On a personal note, this is my first proposal as a Co-PI.  *fingers crossed*

Return to News   Return to MathCancer  

Thursday, February 2, 2012

Giving a talk at USC on Monday, February 6

For those of you in the neighborhood, I'll be giving a on patient-calibrated computational modeling of breast cancer, and on the role of mathematical modeling in facilitating a deeper understanding of pathology and mammography.

Monday, February 6, Center for the Applied Mathematical Sciences (CAMS) at the University of Southern California. 

Link and abstract: http://cams.usc.edu/Colloquia/2-6-2012.html 

Wednesday, February 1, 2012

DCIS modeling paper accepted

Recently, I wrote about a major work we submitted to the Journal of Theoretical Biology: "Patient-calibrated agent-based modelling of ductal carcinoma in situ (DCIS): From microscopic measurements to macroscopic predictions of clinical progression."  

I am pleased to report that our paper has now been accepted.  You can download the accepted preprint here. We also have a lot of supplementary material, including simulation movies, simulation datasets (for 0, 15, 30, adn 45 days of growth), and open source C++ code for postprocessing and visualization.

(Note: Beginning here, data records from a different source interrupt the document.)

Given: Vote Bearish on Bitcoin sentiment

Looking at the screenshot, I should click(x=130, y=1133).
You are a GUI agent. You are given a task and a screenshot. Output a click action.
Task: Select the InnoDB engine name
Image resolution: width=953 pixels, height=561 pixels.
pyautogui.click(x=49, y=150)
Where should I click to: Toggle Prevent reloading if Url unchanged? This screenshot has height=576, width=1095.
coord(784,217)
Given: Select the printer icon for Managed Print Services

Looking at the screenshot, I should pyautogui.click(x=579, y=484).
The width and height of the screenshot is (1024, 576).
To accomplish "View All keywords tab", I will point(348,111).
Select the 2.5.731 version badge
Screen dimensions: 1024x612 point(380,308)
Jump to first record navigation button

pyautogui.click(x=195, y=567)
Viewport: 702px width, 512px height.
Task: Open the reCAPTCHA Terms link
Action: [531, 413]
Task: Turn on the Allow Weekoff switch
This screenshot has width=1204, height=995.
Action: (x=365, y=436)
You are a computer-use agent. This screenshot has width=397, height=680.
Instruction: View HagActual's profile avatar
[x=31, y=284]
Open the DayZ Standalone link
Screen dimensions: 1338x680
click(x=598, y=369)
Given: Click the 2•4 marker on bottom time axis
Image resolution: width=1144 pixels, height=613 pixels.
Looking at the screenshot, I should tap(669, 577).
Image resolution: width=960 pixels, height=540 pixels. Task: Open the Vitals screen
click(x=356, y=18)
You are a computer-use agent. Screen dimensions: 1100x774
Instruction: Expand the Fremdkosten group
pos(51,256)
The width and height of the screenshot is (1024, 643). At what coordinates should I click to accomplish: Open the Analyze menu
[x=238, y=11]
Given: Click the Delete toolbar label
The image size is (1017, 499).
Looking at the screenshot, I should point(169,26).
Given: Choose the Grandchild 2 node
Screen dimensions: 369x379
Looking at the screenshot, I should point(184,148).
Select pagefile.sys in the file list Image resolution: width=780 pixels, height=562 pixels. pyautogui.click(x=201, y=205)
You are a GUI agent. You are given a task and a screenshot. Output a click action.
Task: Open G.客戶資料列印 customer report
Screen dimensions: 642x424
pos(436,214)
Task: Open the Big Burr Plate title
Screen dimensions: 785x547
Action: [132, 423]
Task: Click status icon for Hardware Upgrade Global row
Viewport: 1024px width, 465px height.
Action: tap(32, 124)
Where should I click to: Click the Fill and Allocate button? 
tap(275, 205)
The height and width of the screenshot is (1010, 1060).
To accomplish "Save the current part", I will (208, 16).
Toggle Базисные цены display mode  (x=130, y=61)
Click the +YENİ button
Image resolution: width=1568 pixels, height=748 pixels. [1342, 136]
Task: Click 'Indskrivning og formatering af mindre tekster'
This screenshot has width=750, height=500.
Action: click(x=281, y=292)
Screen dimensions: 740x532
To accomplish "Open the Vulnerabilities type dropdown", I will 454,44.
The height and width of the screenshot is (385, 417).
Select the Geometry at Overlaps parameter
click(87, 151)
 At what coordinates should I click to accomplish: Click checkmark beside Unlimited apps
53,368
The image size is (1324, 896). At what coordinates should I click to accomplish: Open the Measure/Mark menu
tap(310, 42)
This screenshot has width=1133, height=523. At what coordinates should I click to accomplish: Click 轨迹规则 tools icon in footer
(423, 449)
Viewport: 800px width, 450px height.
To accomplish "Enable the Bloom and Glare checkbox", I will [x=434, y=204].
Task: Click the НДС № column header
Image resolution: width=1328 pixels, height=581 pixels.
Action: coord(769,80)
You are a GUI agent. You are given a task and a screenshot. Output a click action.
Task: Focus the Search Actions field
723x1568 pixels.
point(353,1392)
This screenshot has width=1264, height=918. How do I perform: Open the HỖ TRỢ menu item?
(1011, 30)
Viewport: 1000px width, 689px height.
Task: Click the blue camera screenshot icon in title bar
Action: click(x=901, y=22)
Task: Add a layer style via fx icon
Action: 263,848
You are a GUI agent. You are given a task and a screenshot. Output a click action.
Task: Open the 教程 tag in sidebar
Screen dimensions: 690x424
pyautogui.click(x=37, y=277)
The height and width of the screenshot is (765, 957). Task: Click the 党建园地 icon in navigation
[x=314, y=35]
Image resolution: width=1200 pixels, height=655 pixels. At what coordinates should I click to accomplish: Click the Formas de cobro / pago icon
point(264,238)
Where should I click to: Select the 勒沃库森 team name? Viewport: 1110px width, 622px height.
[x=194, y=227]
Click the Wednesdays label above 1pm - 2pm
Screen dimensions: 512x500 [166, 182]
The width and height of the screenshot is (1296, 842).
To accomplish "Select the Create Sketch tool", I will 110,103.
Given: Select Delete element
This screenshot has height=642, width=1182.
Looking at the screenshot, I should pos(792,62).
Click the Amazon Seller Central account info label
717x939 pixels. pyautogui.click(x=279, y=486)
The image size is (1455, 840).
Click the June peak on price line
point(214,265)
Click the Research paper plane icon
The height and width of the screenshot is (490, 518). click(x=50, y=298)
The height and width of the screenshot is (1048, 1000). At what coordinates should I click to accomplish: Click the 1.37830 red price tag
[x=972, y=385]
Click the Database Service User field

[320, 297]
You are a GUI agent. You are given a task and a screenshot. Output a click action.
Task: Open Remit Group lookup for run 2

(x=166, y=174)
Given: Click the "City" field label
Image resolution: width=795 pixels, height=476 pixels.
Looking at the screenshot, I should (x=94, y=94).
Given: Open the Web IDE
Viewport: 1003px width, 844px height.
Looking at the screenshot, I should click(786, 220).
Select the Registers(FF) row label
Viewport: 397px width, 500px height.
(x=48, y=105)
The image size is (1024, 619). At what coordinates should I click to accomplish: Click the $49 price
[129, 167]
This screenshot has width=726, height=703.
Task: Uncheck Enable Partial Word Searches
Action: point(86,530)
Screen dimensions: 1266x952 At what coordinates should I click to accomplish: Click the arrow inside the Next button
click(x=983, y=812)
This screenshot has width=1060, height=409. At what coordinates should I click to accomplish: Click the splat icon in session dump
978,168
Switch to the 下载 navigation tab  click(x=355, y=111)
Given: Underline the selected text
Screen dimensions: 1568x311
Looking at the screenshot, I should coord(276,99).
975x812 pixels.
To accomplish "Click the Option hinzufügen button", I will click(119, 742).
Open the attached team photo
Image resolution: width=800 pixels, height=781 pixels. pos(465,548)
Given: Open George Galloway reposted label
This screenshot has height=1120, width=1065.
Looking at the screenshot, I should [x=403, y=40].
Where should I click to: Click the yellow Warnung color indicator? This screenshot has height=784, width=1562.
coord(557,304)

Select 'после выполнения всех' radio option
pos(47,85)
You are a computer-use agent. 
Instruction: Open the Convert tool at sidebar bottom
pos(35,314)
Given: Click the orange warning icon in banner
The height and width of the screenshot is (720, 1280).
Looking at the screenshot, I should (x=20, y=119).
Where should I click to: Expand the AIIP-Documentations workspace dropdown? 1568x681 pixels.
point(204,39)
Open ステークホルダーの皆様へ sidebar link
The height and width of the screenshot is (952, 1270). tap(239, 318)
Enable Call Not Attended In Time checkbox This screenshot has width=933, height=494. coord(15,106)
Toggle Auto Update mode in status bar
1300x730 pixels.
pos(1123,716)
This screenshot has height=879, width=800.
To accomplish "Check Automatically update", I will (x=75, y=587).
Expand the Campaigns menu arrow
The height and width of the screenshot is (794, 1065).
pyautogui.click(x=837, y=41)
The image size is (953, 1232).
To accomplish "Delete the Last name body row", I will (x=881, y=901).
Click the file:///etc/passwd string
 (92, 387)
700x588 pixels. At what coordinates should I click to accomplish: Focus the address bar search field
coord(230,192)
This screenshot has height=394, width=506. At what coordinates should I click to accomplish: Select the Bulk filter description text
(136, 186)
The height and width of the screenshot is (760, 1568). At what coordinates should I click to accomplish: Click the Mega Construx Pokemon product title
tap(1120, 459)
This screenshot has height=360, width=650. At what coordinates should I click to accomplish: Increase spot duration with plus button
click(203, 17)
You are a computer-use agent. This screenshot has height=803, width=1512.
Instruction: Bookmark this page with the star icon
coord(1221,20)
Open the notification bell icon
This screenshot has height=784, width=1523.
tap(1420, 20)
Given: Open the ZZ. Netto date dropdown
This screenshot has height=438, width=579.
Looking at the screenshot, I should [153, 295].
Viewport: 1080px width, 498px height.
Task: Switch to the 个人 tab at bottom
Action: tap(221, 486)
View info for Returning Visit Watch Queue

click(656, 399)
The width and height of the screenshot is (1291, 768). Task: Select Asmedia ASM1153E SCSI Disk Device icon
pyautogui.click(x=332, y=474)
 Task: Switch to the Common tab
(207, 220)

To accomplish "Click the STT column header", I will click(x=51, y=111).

I discussed the results in detail here, but here's the short version:

  1. We use a mechanistic, agent-based model of individual cancer cells growing in a duct. Cells are moved by adhesive and repulsive forces exchanged with other cells and the basement membrane.  Cell phenotype is controlled by stochastic processes.
  2. We constrained all parameter expected to be relatively independent of patients by a careful analysis of the experimental biological and clinical literature.
  3. We developed the very first patient-specific calibration method, using clinically-accessible pathology.  This is a key point in future patient-tailored predictions and surgical/therapeutic planning. 
  4. The model made numerous quantitative predictions, such as: 
    1. The tumor grows at a constant rate, between 7 to 10 mm/year. This is right in the middle of the range reported in the clinic. 
    2. The tumor's size in mammgraphy is linearly correlated with the post-surgical pathology size.  When we linearly extrapolate our correlation across two orders of magnitude, it goes right through the middle of a cluster of 87 clinical data points.
    3. The tumor necrotic core has an age structuring: with oldest, calcified material in the center, and newest, most intact necrotic cells at the outer edge.  
    4. The appearance of a "typical" DCIS duct cross-section varies with distance from the leading edge; all types of cross-sections predicted by our model are observed in patient pathology. 
  5. The model also gave new insight on the underlying biology of breast cancer, such as: 
    1. The split between the viable rim and necrotic core (observed almost universally in pathology) is not just an artifact, but an actual biomechanical effect from fast necrotic cell lysis.
    2. The constant rate of tumor growth arises from the biomechanical stress relief provided by lysing necrotic cells. This points to the critical role of intracellular and intra-tumoral water transport in determining the qualitative and quantitative behavior of tumors. 
    3. Pyknosis (nuclear degradation in necrotic cells), must occur at a time scale between that of cell lysis (on the order of hours) and cell calcification (on the order of weeks).  
    4. The current model cannot explain the full spectrum of calcification types; other biophysics, such as degradation over a long, 1-2 month time scale, must be at play.
I hope you enjoy this article and find it useful. It is our hope that it will help drive our field from qualitative theory towards quantitative, patient-tailored predictions. 


I want to express my greatest thanks to my co-authors, colleagues, and the editorial staff at the Journal of Theoretical Biology.